Looper divides pipelines into two types: sample pipelines and project pipelines.
This philosophy is conceptually similar to the MapReduce programming model, which applies a split-apply-combine strategy. In the case of running pipelines on sample-intensive research projects, we split the project into samples and apply the first tier of processing (the sample pipeline). We then combine the results in the second tier of processing (the project pipeline).
Looper doesn't require you to use this two-stage system, but it simply makes it easy to do so. Many pipelines operate only at the sample level and leave the downstream cross-sample analysis to the user.

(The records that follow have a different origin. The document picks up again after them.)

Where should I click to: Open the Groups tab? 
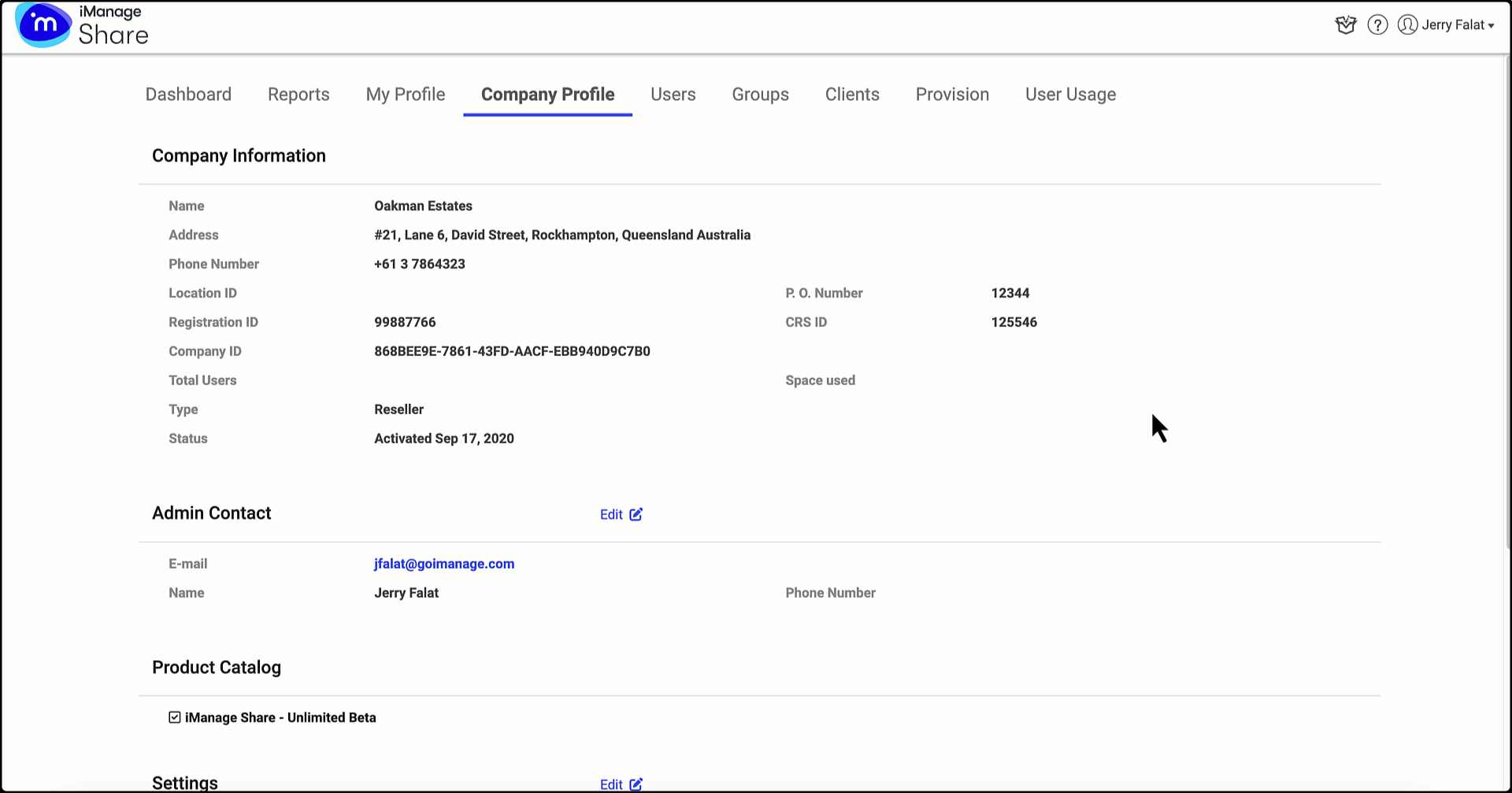760,94
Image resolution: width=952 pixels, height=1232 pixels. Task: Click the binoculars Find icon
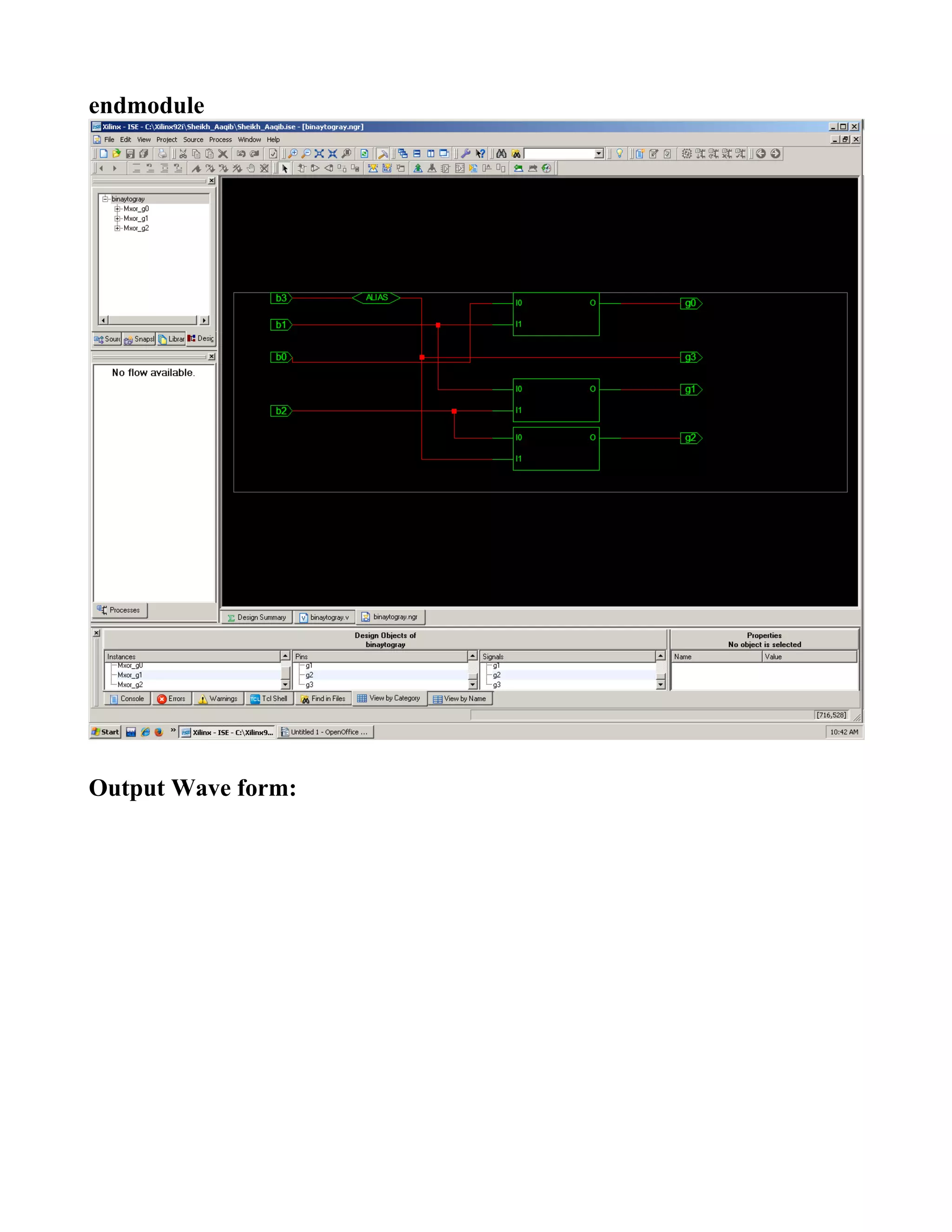tap(502, 153)
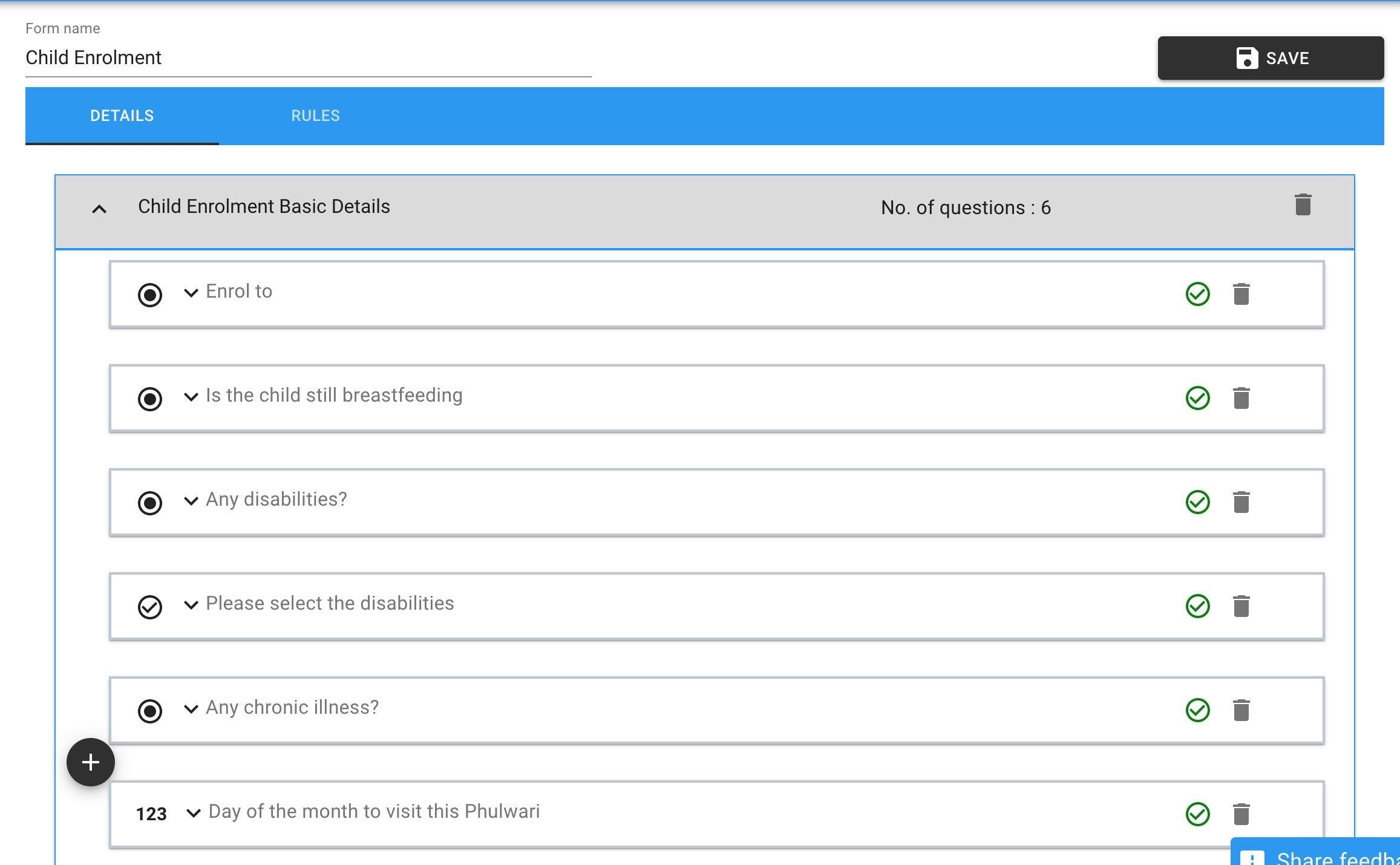Delete the Enrol to question
This screenshot has width=1400, height=865.
point(1241,294)
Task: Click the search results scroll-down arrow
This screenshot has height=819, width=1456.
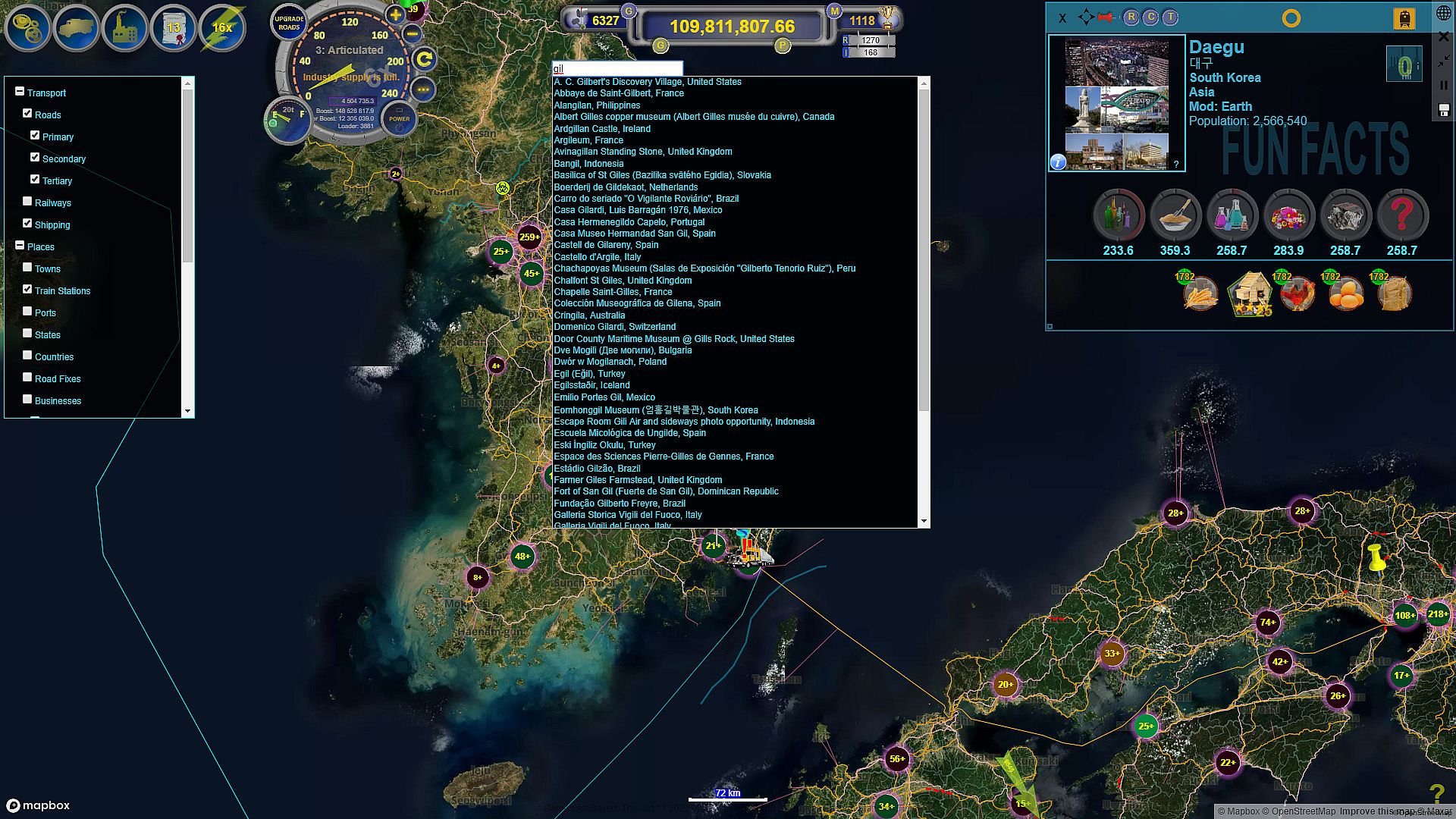Action: [x=924, y=522]
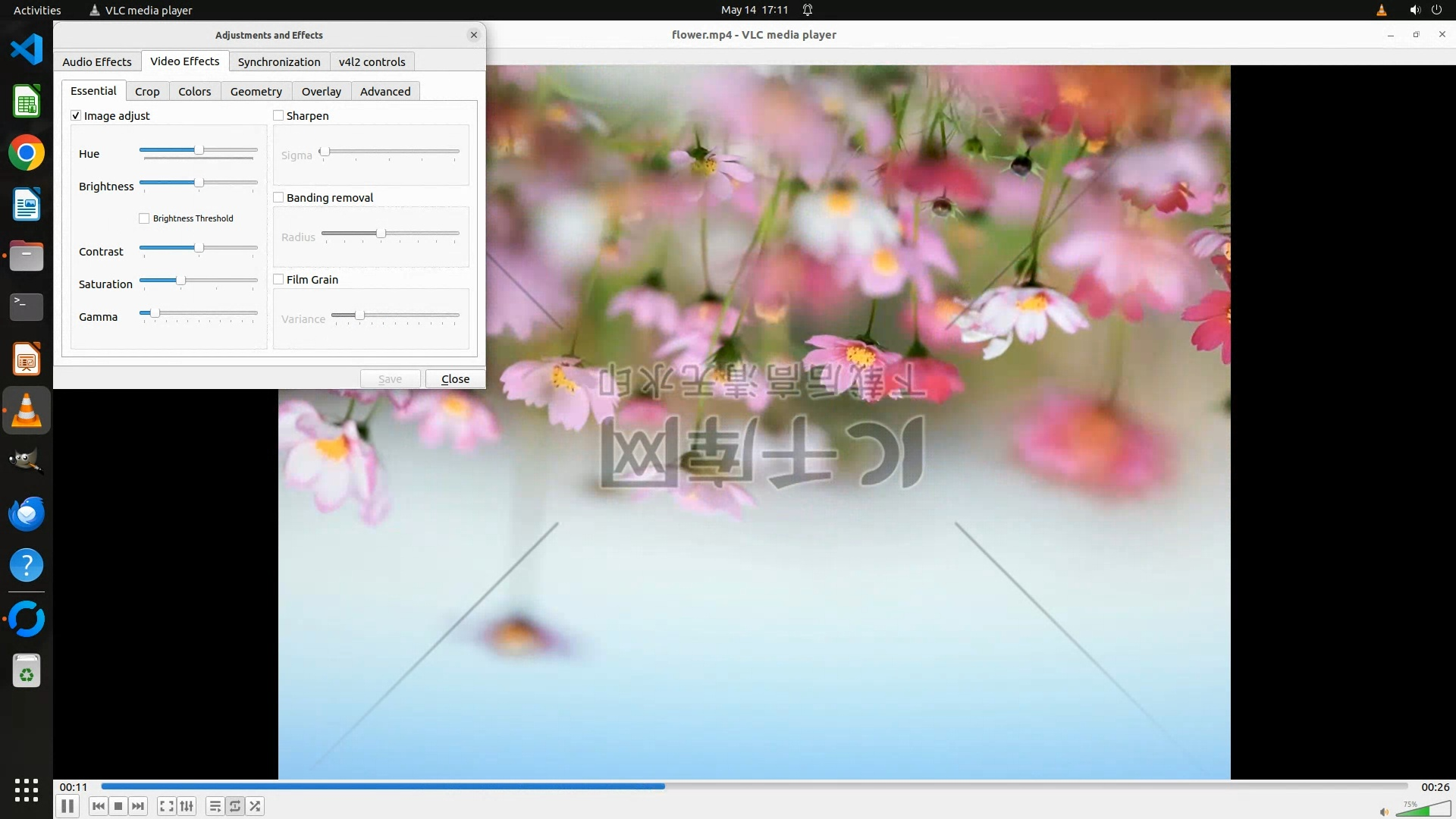Enable random shuffle playback
The image size is (1456, 819).
pos(256,806)
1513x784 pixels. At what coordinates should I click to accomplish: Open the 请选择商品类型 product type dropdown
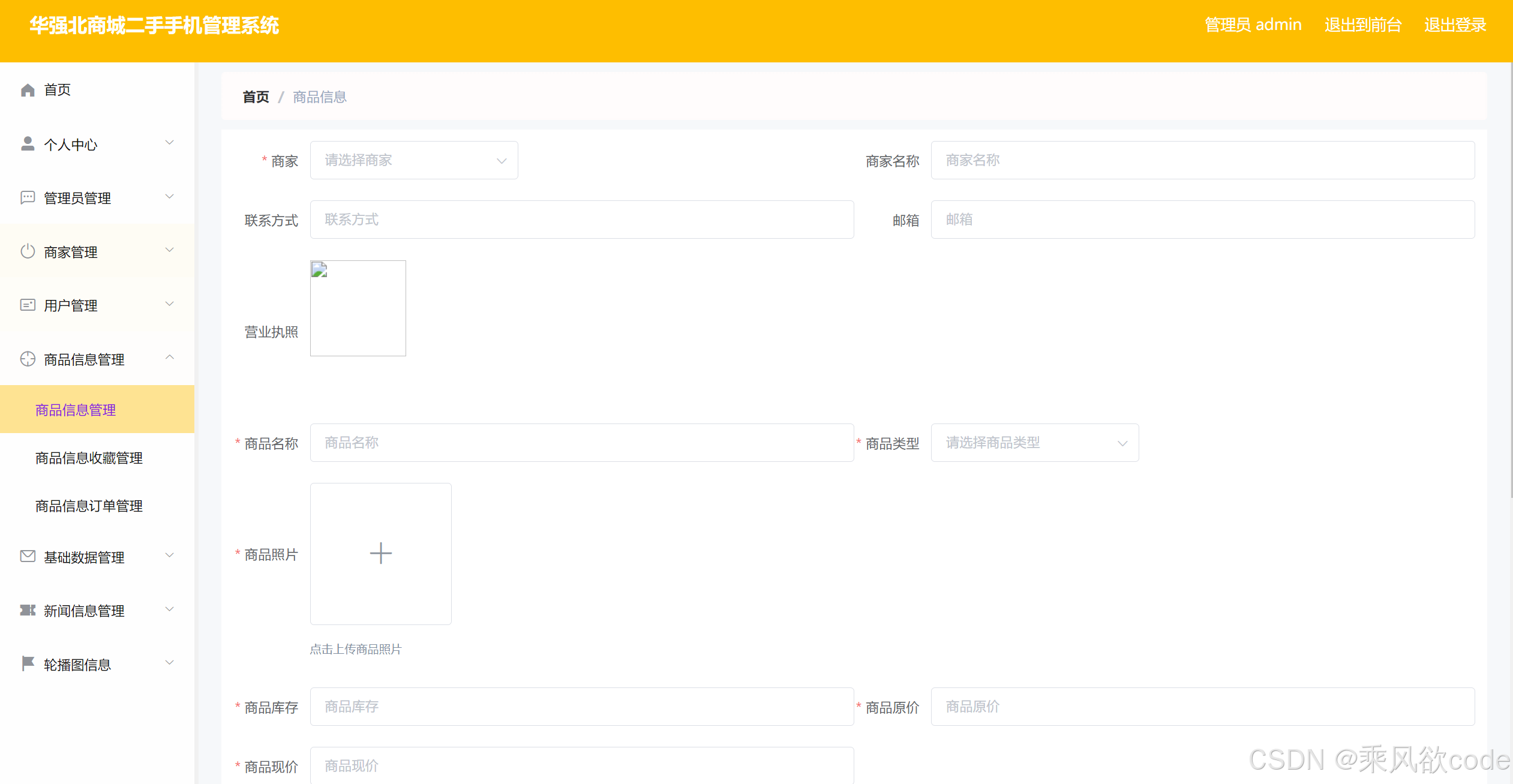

The typical use case is sample-level pipelines. These are run with
looper run. Pipeline interface defining a sample pipeline must to include
pipeline_type: "sample" statement.
Project pipelines, identified by
pipeline_type: "project" statement in the pipeline interface, will be run with
looper runp (where the p stands for project). Running a project pipeline operates in almost exactly the same way as the sample pipeline, with 2 key exceptions: First, instead of creating a separate command for every sample, the
looper runp will only create a single command per pipeline for the project. And second, the command template itself will not have access to a
sample namespace representing a particular sample, since it's not running on a particular sample; instead, it will have access to a
samples (plural) namespace, which contains all the attributes from all the samples.
In a typical workflow, a user will first run the samples individually using
looper run, and then, if the pipeline provides one, will run the project component using
looper runp to summarize or aggregate the results into a project-level output.